-- What you are asked to do --
Rename "Learn more" to "Read more" in the material, starting with the line that contains "At what coordinates" and going on through the line that contains "pyautogui.click(x=96, y=603)", and give back only those lines, otherwise unchanged and with the picture left out.

-- Listed records --
□ □ □

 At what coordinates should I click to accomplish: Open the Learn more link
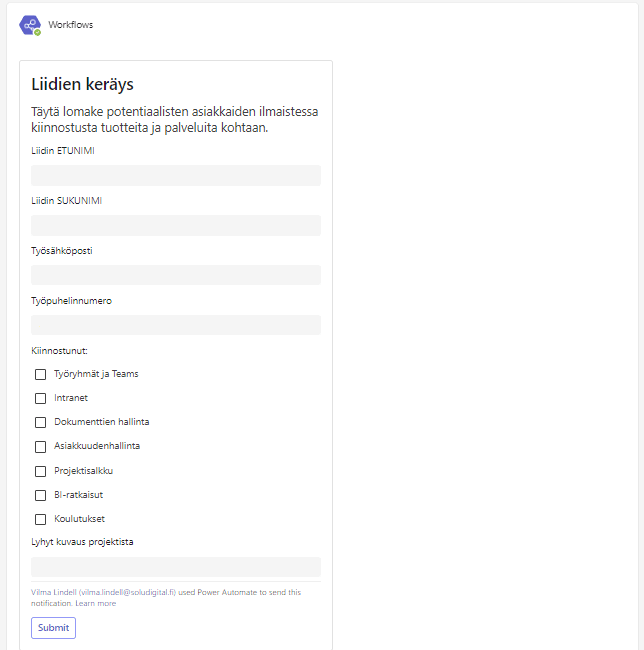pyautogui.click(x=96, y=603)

□ □ □

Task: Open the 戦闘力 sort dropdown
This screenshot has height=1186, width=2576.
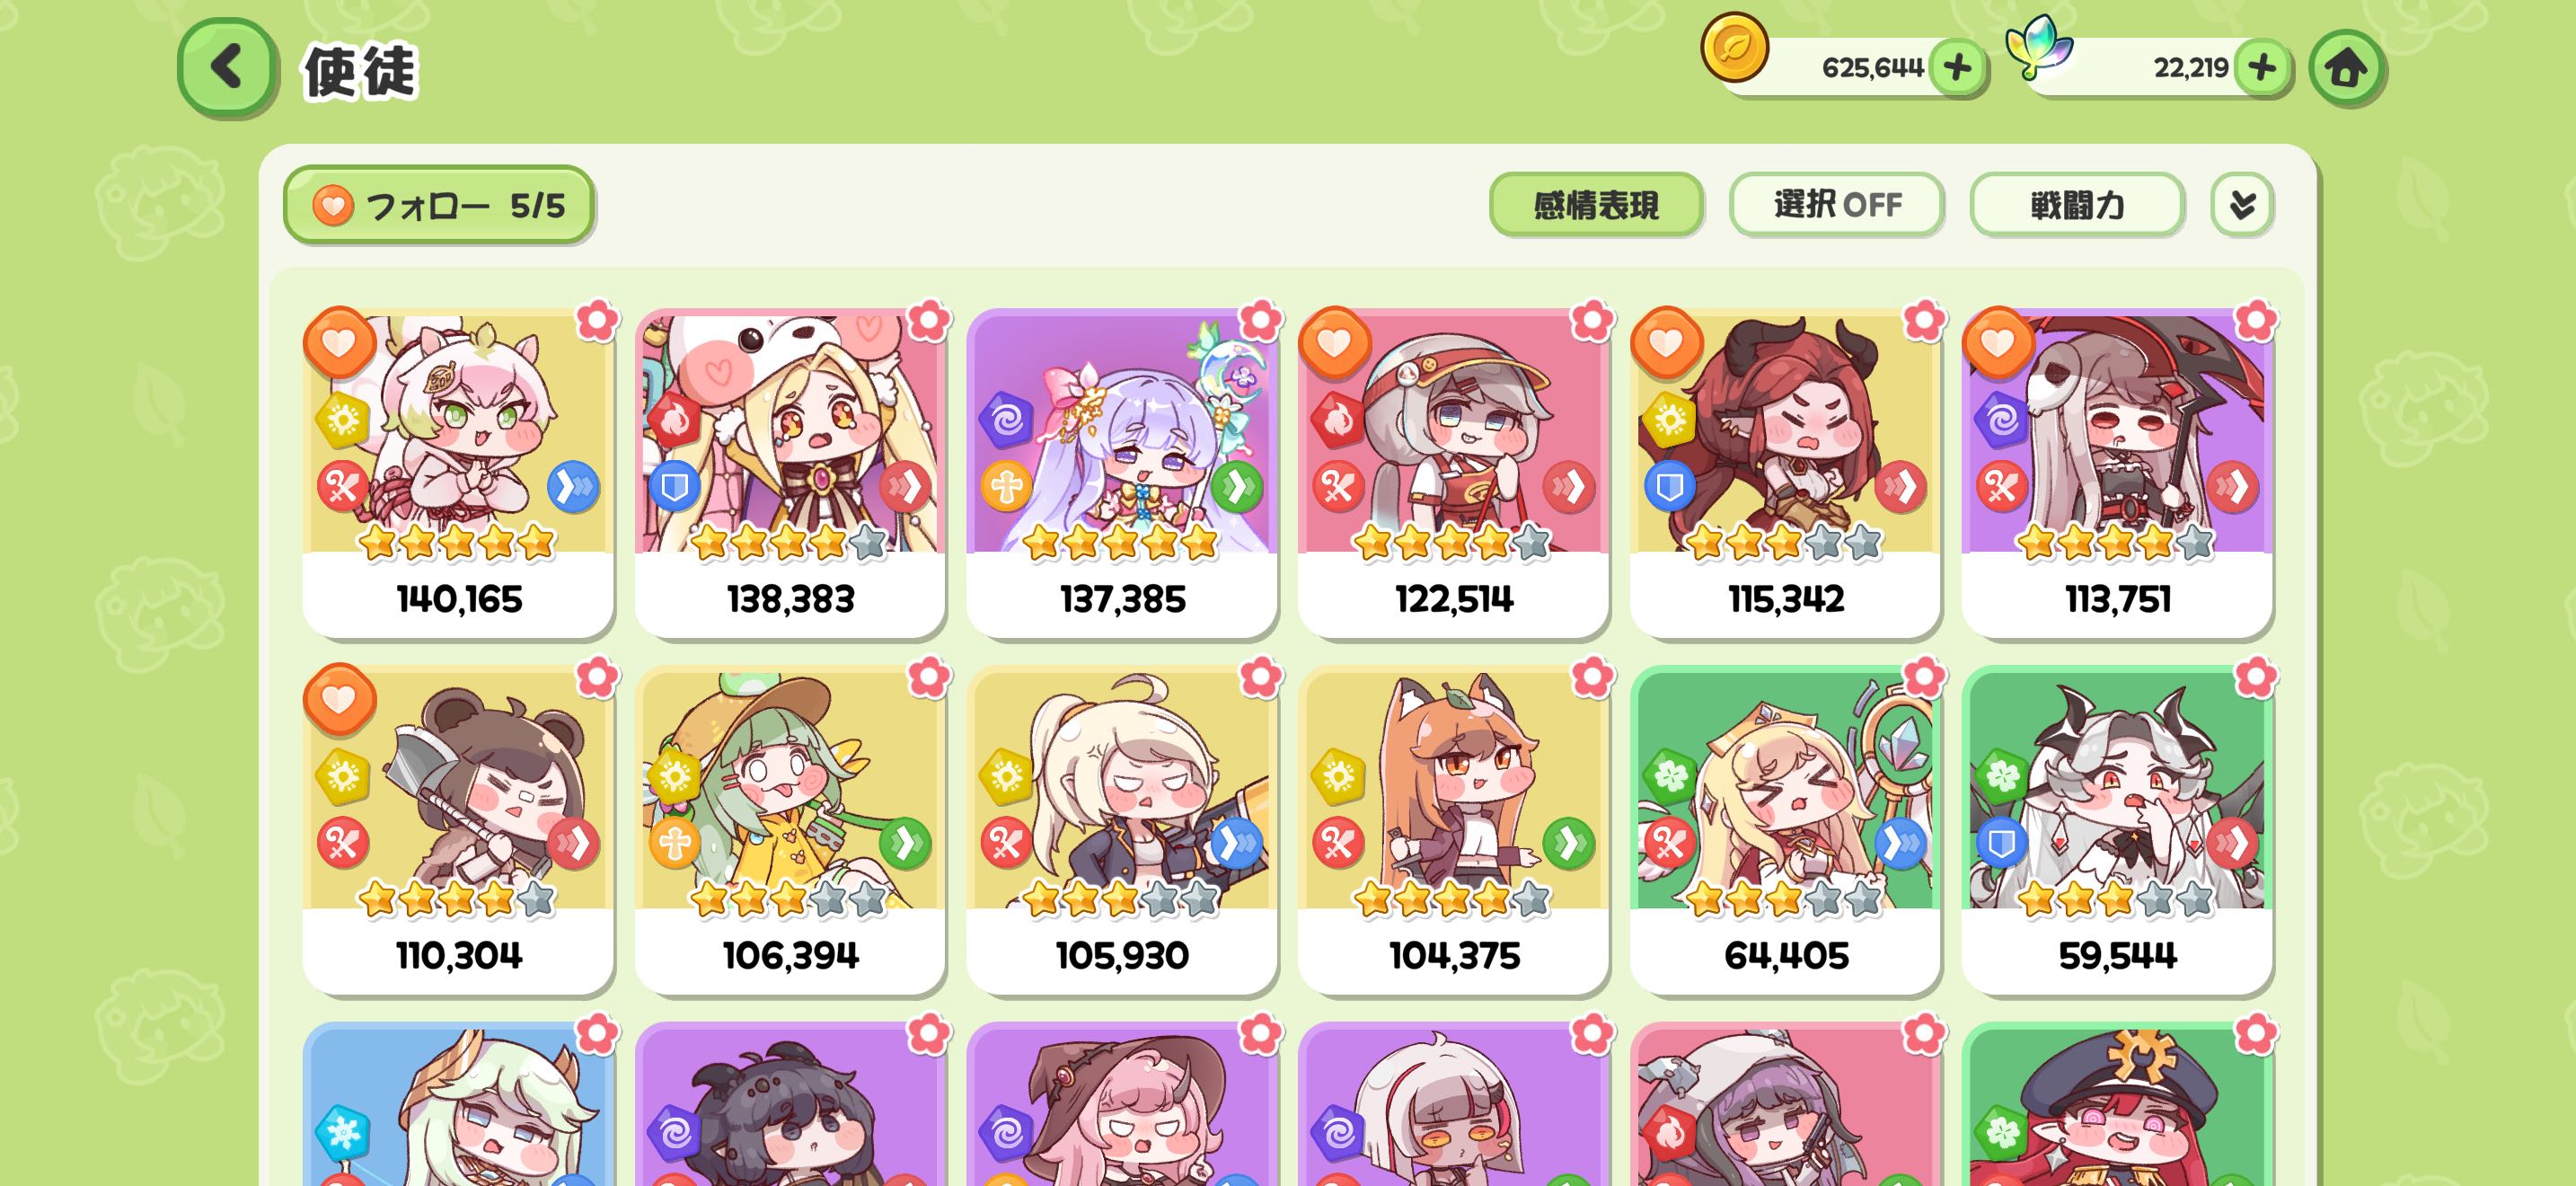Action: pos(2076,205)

□ □ □

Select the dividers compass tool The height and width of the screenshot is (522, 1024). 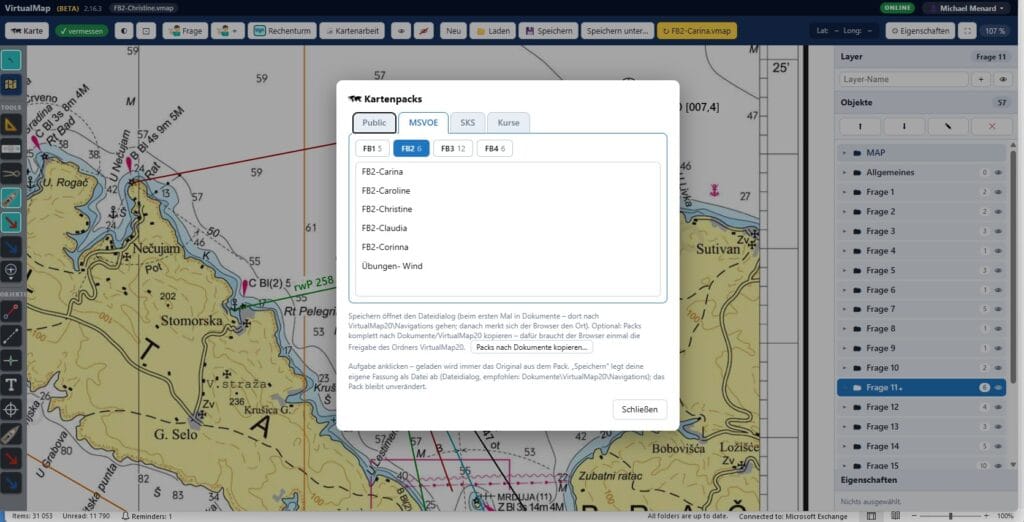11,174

□ □ □

-- Written answer --
 At what coordinates should I click to accomplish: Open the Read more link
pyautogui.click(x=96, y=603)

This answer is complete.